The emphasis has been on a traditional base of business, which is merchant developer and portfolio owners, public and private. The other segment of our business involves more complex assignments, including handling more product that is troubled—either the retailer is oversized and looking to divest or the owner or retailer is doing a sale leaseback. Otherwise, we're selling a lot of vacant stores and excess property including Walgreens, Seritage (a REIT that owns Sears boxes) and Walmart. We're looking to find a tenant replacement for these retailers and/or disposing to a developer. We've also grown the corporate-account and retailer-services businesses. Most REITs are selling underperforming restaurant brands or concepts that have been a little more tired. Newer concepts are eroding older bellwether brands. As for unit volumes, sales are decreasing for once-blue-chip bellwether brands; investors are getting out of them and into newer concepts.
Mousavi: SRS is deeply connected with the retailer, and we know the rents they're willing to pay, and what markets they'd like to expand in—not now, but in three to five years and beyond. We represent many of them and are leading their growth or helping them downsize. We have a substantial presence now in California, where the NNLG platform is based, and we also have NNLG brokers in Denver, Dallas, Chicago and Atlanta and are expanding into other markets as well with strategic hires. All databases and buyer leads are centrally located and pooled together amongst all brokers in NNLG nationally. We meet weekly about the pipeline, we discuss all proposals with all brokers, and deal-match buyer and seller requirements internally. Everything is open to the entire company. I don't know of any group of our size that does that on a cohesive, deliberate basis.
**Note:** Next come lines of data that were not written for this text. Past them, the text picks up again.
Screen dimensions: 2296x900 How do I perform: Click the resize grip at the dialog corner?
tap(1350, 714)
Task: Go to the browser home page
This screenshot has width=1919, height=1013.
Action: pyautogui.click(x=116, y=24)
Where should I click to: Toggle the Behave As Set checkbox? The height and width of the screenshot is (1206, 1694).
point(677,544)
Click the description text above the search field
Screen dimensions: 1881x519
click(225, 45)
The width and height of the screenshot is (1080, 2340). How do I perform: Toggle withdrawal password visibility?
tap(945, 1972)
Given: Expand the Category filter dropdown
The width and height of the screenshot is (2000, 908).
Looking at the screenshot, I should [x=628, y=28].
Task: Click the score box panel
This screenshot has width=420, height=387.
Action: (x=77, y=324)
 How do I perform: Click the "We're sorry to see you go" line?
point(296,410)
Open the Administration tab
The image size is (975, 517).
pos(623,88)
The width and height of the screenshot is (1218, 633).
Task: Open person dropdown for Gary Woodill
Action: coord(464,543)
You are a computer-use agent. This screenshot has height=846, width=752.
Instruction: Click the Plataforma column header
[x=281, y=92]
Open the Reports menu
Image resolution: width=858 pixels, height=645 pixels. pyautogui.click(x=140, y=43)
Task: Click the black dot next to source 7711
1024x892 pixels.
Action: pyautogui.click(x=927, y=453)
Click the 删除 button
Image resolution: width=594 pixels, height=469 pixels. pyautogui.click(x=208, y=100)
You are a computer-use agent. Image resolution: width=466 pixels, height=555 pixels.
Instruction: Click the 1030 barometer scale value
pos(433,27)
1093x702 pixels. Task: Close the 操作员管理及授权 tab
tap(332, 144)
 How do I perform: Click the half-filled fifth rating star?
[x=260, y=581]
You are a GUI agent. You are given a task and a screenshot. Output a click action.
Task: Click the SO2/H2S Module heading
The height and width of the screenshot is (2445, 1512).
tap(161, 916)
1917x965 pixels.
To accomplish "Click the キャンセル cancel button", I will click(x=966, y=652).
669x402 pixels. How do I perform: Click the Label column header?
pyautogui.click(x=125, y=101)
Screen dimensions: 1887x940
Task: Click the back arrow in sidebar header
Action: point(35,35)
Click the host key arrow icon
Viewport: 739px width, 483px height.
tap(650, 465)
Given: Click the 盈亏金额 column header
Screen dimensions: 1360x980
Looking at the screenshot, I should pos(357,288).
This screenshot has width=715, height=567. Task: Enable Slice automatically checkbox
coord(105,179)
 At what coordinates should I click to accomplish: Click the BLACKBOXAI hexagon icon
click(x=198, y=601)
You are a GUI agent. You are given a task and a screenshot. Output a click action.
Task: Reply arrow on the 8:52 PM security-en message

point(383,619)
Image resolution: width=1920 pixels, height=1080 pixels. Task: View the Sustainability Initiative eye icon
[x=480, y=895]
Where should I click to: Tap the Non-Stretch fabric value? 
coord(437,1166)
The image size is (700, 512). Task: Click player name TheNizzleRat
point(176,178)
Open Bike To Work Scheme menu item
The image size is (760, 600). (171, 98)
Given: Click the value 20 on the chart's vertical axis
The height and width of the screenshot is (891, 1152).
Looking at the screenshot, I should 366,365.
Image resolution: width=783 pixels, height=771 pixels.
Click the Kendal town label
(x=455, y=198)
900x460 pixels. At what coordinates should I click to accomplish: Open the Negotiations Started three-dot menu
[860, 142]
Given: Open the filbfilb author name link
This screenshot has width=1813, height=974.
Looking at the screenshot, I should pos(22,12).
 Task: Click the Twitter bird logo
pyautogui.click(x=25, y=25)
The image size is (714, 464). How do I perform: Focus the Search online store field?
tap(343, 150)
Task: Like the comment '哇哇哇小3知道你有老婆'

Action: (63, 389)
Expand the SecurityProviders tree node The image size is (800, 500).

The key for us is not hiring 1,000 agents; we want to hire selectively, hiring the right people in the right markets and doing high volume. To do our volume, you need heavy resources and efficient and streamlined execution combined with the right culture. On the underwriting side, when we need market data, when we're valuing an asset, we need to know what the building will lease for and intimate knowledge of the market, which will impact all aspects of that assignment. You need to know what tenants are doing in retail—it's entirely driven by the retailer and where they're going, where they want to be and the economics. SRS has equipped us with that tenant intelligence.